Output all the entries word for word. Omit the pictures.

---+---

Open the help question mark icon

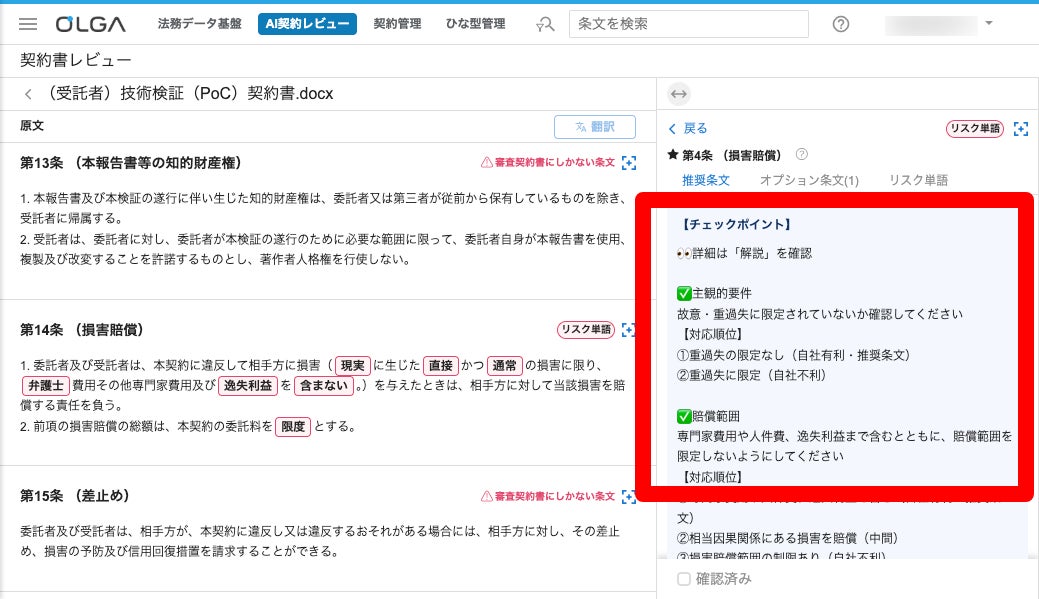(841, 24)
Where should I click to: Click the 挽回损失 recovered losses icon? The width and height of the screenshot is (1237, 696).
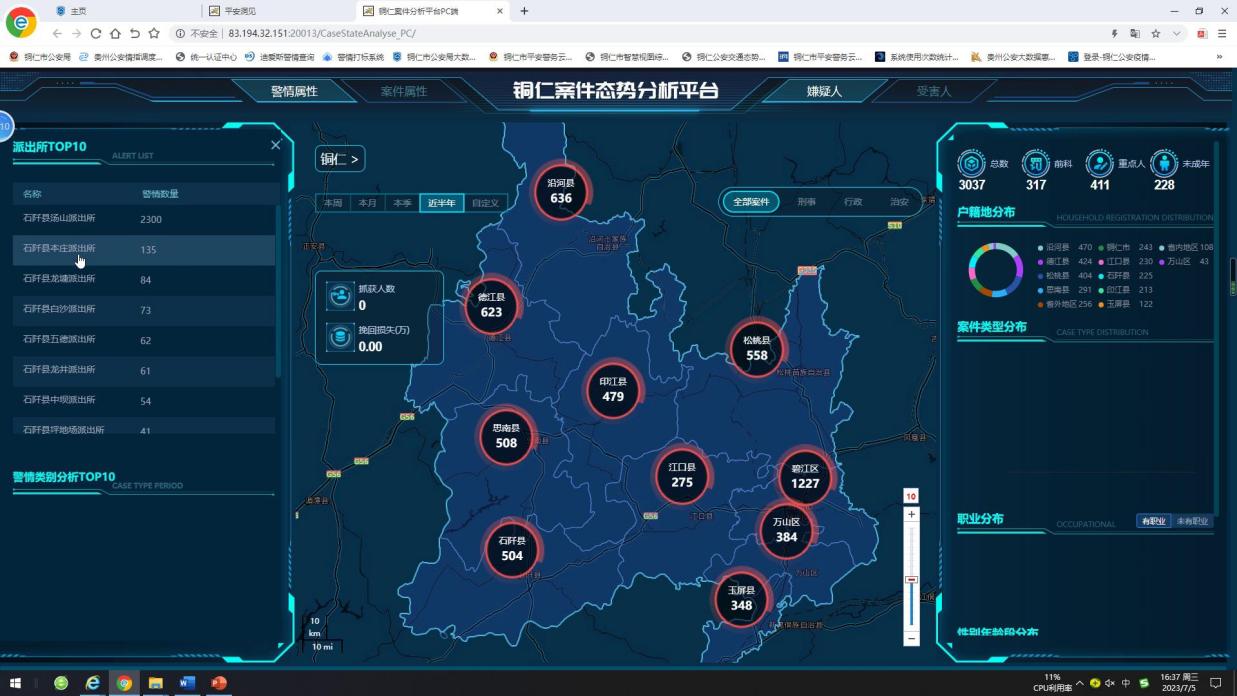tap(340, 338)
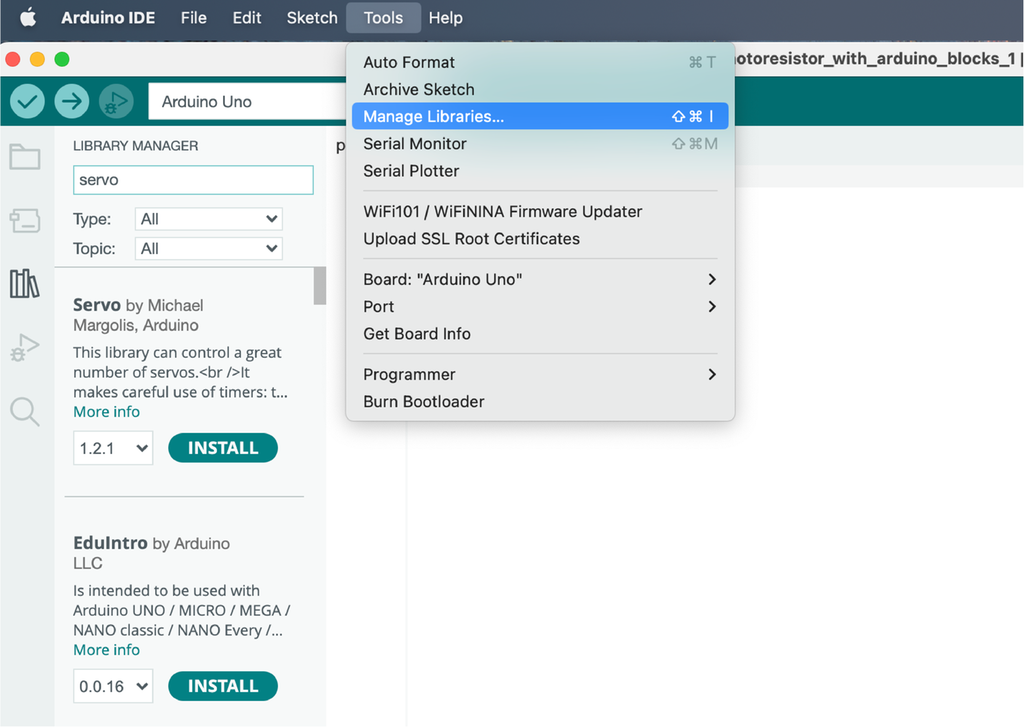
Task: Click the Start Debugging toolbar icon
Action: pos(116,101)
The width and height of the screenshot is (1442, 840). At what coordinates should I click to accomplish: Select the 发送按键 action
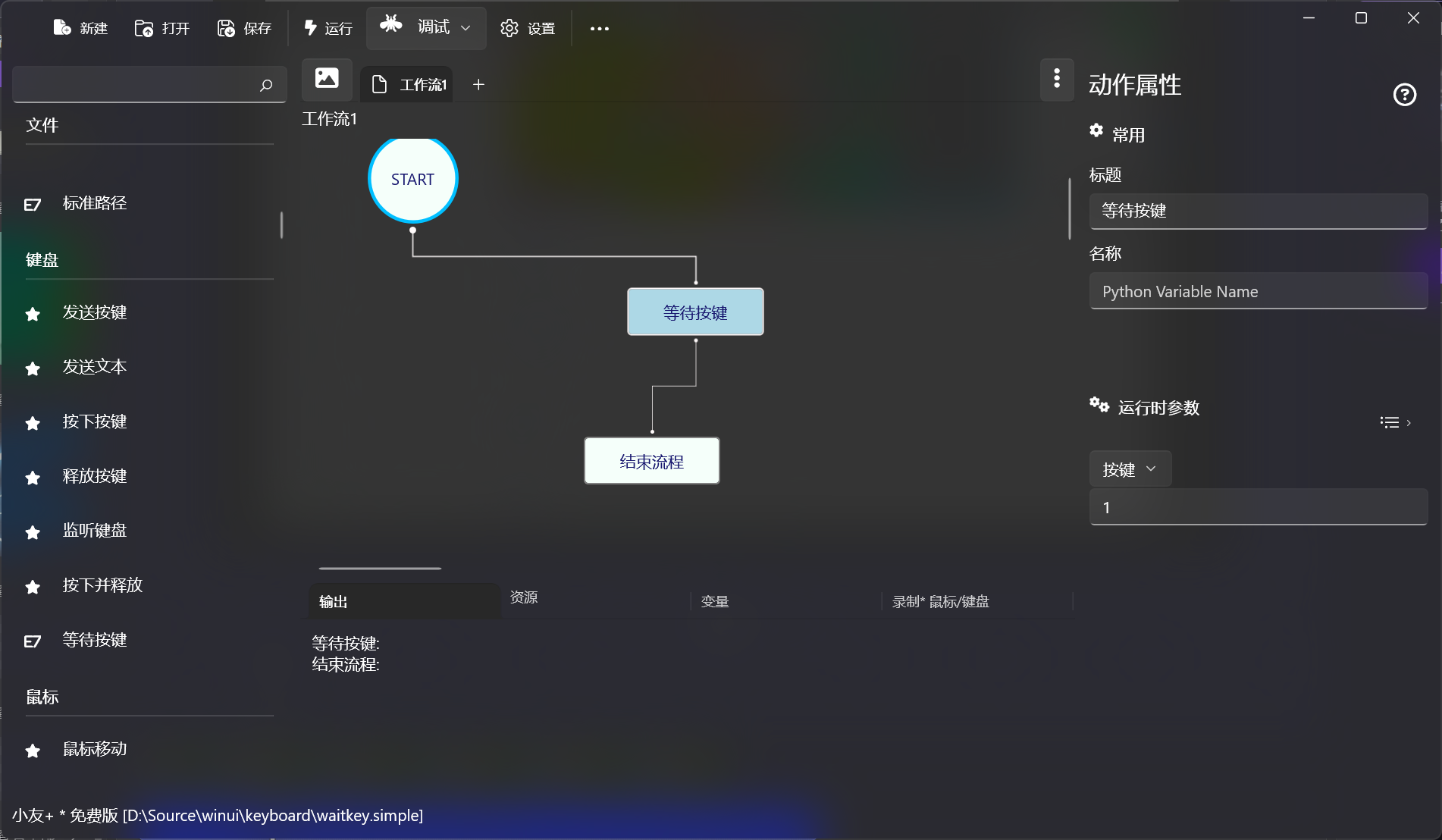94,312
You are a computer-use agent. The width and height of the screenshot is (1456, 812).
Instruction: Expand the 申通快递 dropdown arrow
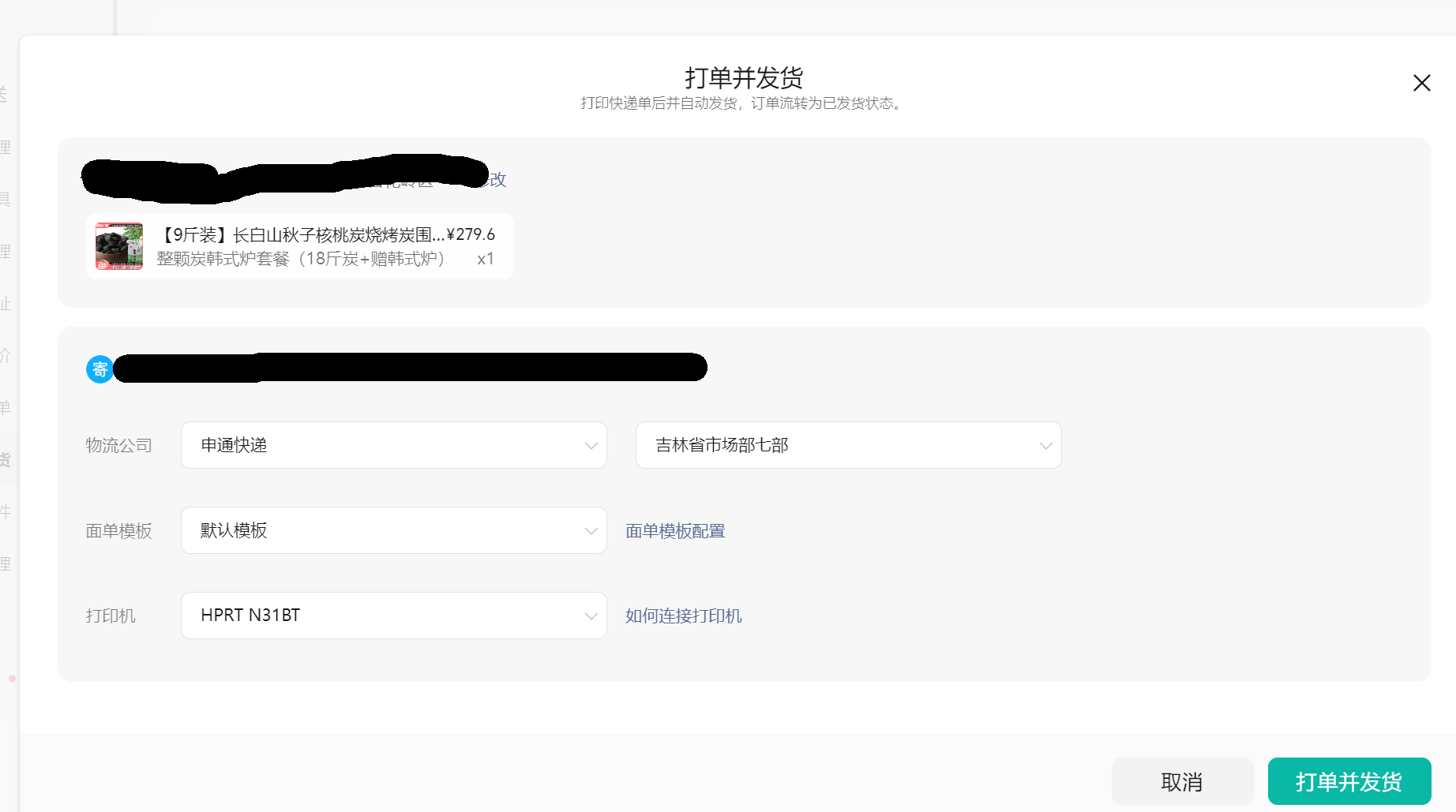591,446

---+---

TASK OUTPUT:
Open the help question mark icon

(841, 24)
Where should I click to: Click the 挽回损失 recovered losses icon? The width and height of the screenshot is (1237, 696).
tap(340, 338)
Task: Click the Start Debugging toolbar icon
Action: pos(116,101)
The width and height of the screenshot is (1442, 840). At what coordinates should I click to accomplish: Select the 发送按键 action
94,312
You are a computer-use agent. The width and height of the screenshot is (1456, 812).
Instruction: Expand the 申通快递 dropdown arrow
591,446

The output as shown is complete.